A family of authors

MAY 2013…Catch up

We’ve only just began to talk to other authors

Thomas Keneally said it was a “grand concept’….”a splendid idea”.

James Bradley, who I’d written to in hope and desperation when my daughter was sick in Athens – her need for me somehow motivated me to  at last take action about the paltry earnings from my writing (see “A Chronicle of e publishing” February 2012)- said: “I’m really interested to see where it’s ended up – it’s a great initiative”.

Marion Campbell, whose books are being converted as I write, says:

This fabulous initiative of wutheringink marks a genuinely utopian departure.

My heartfelt congratulations and my abiding gratitude for creating this visionary portal! 

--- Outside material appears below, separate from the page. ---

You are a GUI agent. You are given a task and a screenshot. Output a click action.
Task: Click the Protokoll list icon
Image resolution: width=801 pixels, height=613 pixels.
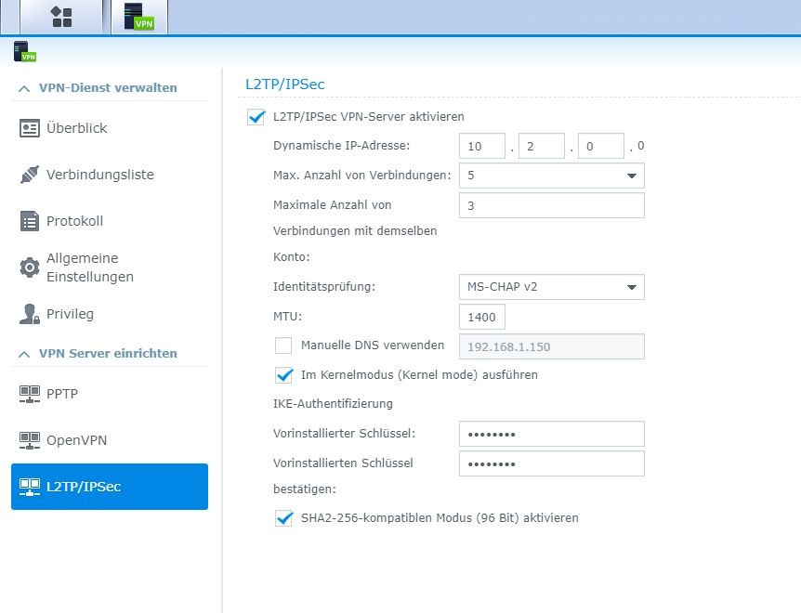click(30, 221)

The celebrated playwright Stephen Sewell, (whose play texts are also being converted as I write) talking of the traditional publishing status quo, with its inclusion only of chosen Australian authors onto the world stage, says:

Yesterday I listened to a RN program from a Writers Festival, and heard four  prominent crime writers talking about their work, and I realised I didn’t have the slightest interest in what any of them had to say, nor the kind of work they were describing, and further realised I really had no idea what (contemporary) crime fiction was, but listening to them I understood that it is a highly ossified convention-driven genre with a very prescriptive idea of what is and is not (true) crime. This made me think that marketing has basically destroyed writing and writers (who in this program sounded like git celebrities) and that if it is true people are reading more than they did fifty years ago (or at least selling more books), they must by and large reading work that is interchangeable with commercial cinema and television.

This made me face the demon I mentioned to you the other day, the fear that I’m turning into a unprincipled huckster flogging my wares by whatever means I can. I thought film had become a brothel, but after listening to these authors I thought they could probably give lessons in how low you need to go, which on the evidence looks almost plutonic.

Which is all by way of saying that I think your self-publishing idea is fantastic, but I think we can add a new element to the mix (I’m sure this has already been part of your conversation with the others, so just consider what I am about to say my catchup): There has been a way in which we all (the planet at large) has been suckered into the idea that what the internet is useful for is flogging stuff – expanding the potential market – etc etc, and this has led us down the dark paths of marketing-thought, trying to imagine what sort of stunt we could use to promote our own stuff (or “shit” as I believe the true marketer would term it in professional circumstances) and so we have ignored or forgotten the truly liberating implications of the net and allowed ourselves (myself) to become a (rather unsuccessful) prostitute(s).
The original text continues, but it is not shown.